Data from 500M LinkedIn Users Posted for Sale Online

LinkedIn security

Like the Facebook incident earlier this week, the information — including user profile IDs, email addresses and other PII — was scraped from the social-media platform.

Personal data from more than 500 million LinkedIn users has been posted for sale online in yet another incident of threat actors scraping data from public profiles and slinging it online for potential cybercriminal misuse.

Hackers posted an archive containing data they said includes LinkedIn IDs, full names, professional titles, email addresses, phone numbers and other personally identifiable information (PII) on a popular hacker forum, according to a report in CyberNews on Tuesday.

The LinkedIn incident comes on the heels of a substantial leak of personal data from more than 533 million Facebook users last weekend.

The data set also includes links to LinkedIn profiles and other social-media profiles, according to the report. Moreover, to prove the authenticity of the info and provide a teaser of the data inside, the hackers responsible also leaked another 2 million records as a proof-of-concept sample, the report said.

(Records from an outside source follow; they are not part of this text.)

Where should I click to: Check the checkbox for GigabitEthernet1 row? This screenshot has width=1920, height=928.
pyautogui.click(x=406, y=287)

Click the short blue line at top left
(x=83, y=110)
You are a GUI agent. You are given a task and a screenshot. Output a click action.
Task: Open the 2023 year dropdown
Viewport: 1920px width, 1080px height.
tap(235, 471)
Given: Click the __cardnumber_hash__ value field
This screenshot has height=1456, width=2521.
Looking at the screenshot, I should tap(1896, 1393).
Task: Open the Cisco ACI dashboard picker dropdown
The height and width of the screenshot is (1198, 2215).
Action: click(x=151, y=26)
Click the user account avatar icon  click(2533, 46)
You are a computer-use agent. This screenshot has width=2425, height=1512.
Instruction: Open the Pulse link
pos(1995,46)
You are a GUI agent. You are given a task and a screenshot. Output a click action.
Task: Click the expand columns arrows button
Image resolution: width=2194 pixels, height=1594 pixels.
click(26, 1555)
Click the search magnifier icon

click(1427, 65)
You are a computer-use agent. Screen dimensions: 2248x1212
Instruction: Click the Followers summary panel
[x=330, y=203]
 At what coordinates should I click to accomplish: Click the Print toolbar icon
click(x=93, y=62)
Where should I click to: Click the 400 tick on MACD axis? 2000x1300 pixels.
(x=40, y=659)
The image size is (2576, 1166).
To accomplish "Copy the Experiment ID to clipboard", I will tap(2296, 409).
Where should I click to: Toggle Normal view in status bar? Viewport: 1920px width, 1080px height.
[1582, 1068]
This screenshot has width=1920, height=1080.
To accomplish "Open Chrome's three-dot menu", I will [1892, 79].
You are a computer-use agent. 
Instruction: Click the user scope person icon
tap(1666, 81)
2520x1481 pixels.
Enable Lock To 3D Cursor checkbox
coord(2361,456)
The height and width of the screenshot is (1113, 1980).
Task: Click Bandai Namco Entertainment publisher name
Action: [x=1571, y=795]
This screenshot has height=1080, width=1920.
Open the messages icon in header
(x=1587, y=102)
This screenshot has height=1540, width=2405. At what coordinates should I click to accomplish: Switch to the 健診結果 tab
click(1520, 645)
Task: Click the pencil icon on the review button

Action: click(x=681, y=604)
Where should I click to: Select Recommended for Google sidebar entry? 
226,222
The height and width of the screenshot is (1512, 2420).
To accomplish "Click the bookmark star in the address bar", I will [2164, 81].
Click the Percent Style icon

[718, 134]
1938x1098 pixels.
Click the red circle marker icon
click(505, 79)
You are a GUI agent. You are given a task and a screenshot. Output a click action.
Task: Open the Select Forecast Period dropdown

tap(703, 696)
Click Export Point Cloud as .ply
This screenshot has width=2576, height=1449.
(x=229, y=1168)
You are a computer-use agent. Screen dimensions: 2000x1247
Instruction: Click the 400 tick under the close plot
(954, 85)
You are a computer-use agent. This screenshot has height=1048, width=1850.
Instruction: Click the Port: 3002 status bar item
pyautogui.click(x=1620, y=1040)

Users on the forum can view the samples for about $2 worth of forum credits. However, the threat actor also appears to be auctioning off the crown jewel of the data-gathering — the 500-million-user database — for at a sum that is at least in the four-digit range, most likely in a Bitcoin equivalent, according to the report.

“As the leaked data contains no payment card details and no passwords, it’s of less value to attackers and won’t sell for much on the Dark Web anyway,” Candid Wuest, Acronis vice president of cyber-protection research, said via email. “However, it does contain valuable personal information (workplace info, email, social account links), which is why it’s not published it for free.”

LinkedIn Confirms Data-Scraping
LinkedIn officials confirmed that data from the platform was included in the database and, like Facebook officials before them, said it was not due to a breach of its system but instead was scraped from the LinkedIn site.

“We have investigated an alleged set of LinkedIn data that has been posted for sale and have determined that it is actually an aggregation of data from a number of websites and companies” that includes “publicly viewable member-profile data that appears to have been scraped from LinkedIn,” the company said in a statement on its website, on Thursday.

“This was not a LinkedIn data breach, and no private member account data from LinkedIn was included in what we’ve been able to review,” according to the post.

Scraping is a common tactic used by threat actors to siphon public information from the internet that can then be sold online for profit and reused for malicious activity. Scraped data is often repurposed to create socially engineered phishing attacks, to commit identity theft, brute-force credentials or spam victims’ accounts, among other nefarious activity.

LinkedIn also echoed Facebook’s comments that any misuse of platform members’ data by scraping violates its terms of service, and said the company will be investigating.

“When anyone tries to take member data and use it for purposes LinkedIn and our members haven’t agreed to, we work to stop them and hold them accountable,” according to LinkedIn’s statement.

It’s unclear at this time if LinkedIn will face regulatory troubles due to the incident, such as being in violation of the General Data Protection Rule (GDPR). The GDPR is a European Union rule that went into effect in May 2018 that mandates that companies disclose data breaches within a certain period of time or face penalties. Facebook currently faces an investigation by Ireland’s Data Protection Commission (IDPC) over the earlier leak.

CyberNews has posted an online tool so people can check to see if their data was leaked in the most recent LinkedIn incident. If that’s the case, they should be extra-cautious in opening suspicious emails or text messages or links related to messages from senders they don’t recognize.

“It is not uncommon to see such data sets being used to send personalized phishing emails, extort ransom or earn money on the Dark Web – especially now that many hackers target job seekers on LinkedIn with bogus job offers, infecting them with a backdoor trojan,” said Wuest. “For example, such personalized phishing attacks with LinkedIn lures were used by the Golden Chickens group last week.”